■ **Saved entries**
<<<<
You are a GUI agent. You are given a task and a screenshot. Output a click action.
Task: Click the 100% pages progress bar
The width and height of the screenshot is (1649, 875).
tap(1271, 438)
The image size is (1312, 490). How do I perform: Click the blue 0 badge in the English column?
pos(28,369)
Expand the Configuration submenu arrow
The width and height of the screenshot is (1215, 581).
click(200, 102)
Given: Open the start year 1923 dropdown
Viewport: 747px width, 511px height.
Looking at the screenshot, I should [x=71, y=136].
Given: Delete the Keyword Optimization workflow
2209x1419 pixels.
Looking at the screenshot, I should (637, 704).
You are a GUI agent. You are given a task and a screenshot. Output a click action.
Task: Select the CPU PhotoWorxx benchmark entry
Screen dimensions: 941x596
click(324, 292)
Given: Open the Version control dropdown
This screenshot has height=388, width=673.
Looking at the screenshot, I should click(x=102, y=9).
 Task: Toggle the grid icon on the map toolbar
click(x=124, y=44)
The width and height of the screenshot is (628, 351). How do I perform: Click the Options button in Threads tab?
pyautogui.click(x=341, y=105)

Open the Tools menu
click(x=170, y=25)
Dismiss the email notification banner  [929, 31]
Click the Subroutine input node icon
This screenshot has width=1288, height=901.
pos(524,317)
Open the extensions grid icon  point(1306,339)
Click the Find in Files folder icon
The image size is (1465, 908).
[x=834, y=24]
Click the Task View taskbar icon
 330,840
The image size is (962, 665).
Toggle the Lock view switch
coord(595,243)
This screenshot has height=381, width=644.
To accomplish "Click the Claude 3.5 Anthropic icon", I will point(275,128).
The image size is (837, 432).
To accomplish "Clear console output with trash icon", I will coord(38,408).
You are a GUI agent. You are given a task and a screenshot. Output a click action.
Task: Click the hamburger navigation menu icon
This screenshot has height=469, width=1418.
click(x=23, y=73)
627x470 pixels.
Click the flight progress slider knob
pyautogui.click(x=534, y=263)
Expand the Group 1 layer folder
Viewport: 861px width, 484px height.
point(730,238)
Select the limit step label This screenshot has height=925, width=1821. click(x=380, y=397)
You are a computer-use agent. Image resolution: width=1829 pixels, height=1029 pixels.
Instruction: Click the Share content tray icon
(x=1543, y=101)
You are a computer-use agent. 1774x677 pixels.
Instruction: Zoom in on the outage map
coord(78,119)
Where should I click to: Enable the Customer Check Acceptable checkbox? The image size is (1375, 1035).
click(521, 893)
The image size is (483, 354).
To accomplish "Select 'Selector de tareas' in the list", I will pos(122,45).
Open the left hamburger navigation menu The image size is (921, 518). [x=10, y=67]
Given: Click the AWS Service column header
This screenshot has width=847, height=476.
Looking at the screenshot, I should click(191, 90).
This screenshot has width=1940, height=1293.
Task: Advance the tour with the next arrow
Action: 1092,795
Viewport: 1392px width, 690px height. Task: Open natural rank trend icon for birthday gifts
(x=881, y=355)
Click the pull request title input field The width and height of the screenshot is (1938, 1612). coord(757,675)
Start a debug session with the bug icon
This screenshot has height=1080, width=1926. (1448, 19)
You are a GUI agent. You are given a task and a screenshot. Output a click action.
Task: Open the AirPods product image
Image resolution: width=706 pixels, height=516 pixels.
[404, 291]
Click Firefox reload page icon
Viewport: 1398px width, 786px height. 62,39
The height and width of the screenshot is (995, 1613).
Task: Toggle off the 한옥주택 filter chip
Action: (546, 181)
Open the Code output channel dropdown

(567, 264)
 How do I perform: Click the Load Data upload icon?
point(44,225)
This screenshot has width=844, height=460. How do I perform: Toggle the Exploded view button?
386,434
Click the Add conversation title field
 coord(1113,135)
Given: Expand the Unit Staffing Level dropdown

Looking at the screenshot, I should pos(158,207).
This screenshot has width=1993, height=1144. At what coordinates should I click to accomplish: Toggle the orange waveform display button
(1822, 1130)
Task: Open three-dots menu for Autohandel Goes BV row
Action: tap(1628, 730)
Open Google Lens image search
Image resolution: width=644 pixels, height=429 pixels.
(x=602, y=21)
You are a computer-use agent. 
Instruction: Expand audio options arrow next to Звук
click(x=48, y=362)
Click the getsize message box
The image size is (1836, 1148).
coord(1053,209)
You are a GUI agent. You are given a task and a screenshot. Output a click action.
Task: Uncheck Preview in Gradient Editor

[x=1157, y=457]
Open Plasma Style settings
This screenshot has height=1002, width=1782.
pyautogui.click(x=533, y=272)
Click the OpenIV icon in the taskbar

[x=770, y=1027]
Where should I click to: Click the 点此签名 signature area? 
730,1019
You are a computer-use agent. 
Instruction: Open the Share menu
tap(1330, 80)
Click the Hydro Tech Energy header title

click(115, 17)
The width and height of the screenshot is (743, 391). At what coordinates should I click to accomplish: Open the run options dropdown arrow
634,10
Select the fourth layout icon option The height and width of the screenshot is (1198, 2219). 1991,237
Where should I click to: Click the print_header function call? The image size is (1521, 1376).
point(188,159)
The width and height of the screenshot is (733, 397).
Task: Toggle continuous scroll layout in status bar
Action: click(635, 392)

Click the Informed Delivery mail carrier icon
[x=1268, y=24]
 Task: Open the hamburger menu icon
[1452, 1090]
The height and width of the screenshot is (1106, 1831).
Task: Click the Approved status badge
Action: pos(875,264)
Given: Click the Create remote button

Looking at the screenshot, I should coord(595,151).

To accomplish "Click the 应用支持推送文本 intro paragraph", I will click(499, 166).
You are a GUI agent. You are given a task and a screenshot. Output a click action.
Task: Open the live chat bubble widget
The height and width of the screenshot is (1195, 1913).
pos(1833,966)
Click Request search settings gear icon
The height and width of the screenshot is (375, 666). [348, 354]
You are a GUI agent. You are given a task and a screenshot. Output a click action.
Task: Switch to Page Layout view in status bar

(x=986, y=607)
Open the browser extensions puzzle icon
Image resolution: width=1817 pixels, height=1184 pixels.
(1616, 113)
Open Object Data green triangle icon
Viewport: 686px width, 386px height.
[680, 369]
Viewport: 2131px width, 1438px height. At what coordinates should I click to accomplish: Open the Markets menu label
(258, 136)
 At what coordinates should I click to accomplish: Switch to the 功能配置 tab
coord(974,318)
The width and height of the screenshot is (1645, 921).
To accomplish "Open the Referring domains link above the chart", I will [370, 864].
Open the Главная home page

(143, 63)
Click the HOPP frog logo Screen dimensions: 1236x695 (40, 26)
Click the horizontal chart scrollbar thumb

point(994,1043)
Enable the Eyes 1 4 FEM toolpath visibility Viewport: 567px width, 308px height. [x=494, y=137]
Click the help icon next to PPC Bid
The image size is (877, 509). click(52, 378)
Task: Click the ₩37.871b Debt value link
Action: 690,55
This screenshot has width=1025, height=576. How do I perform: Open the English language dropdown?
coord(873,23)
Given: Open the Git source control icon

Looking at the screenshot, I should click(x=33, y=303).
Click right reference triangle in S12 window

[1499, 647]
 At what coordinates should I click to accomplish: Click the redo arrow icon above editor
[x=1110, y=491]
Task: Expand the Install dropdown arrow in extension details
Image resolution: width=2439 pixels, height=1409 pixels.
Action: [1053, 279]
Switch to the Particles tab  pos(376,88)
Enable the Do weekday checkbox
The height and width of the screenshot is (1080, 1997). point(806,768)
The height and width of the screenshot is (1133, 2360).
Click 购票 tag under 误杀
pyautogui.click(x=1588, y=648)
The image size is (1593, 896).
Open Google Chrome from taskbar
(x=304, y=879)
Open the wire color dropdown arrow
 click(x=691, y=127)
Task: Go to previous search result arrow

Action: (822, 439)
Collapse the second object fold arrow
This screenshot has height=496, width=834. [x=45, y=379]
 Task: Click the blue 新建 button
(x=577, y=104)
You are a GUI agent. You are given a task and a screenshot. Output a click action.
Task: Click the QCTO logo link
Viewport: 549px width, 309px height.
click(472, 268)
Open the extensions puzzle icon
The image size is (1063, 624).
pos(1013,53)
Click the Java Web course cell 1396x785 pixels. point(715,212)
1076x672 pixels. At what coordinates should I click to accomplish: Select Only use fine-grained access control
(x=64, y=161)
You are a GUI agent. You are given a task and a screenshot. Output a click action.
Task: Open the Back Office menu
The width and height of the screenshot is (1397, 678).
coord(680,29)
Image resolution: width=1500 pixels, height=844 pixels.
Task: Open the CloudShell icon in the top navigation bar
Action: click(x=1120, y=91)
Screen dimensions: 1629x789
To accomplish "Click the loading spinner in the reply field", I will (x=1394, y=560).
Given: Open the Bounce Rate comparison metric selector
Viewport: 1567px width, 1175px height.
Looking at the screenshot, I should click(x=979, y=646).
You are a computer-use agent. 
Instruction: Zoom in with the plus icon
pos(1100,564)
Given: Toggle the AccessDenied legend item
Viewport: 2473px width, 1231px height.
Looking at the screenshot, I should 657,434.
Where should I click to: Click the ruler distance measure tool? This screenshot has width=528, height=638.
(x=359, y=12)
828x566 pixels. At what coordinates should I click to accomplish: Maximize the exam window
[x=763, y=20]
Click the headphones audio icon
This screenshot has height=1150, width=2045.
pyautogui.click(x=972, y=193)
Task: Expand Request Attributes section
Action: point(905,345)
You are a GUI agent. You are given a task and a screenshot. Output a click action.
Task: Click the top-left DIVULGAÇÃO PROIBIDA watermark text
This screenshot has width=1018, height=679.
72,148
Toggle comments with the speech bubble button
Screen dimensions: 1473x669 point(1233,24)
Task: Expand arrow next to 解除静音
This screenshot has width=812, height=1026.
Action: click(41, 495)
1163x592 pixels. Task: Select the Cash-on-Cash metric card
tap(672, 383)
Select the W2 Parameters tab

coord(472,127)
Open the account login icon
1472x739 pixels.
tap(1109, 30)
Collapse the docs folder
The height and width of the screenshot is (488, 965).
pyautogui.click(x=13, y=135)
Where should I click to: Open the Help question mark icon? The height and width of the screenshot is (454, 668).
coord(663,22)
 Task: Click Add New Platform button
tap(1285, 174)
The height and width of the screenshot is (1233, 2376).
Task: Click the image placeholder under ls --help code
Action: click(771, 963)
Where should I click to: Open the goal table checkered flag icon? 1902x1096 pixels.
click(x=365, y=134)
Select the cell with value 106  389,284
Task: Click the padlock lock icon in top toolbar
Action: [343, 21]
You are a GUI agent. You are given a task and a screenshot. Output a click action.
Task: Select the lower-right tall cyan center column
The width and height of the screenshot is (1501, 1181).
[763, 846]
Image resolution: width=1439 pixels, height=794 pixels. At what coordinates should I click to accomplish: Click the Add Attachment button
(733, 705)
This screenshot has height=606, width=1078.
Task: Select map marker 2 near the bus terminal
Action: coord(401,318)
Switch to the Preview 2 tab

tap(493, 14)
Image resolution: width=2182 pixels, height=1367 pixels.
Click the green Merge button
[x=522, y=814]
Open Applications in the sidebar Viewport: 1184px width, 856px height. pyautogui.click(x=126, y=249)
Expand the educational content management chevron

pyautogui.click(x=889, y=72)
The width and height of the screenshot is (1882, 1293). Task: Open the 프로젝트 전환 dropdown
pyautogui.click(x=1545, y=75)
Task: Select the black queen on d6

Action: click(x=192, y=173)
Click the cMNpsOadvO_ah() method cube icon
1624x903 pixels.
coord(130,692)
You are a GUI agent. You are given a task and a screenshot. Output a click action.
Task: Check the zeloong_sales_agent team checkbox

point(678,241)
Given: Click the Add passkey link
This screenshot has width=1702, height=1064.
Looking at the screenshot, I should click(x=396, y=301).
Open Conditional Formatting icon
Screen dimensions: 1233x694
>>>>
■ **Exercise requirements**
Check each line of the entries, and copy the ones that contain "logo".

■ **Exercise answer**
Click the HOPP frog logo Screen dimensions: 1236x695 (40, 26)
Task: Click the QCTO logo link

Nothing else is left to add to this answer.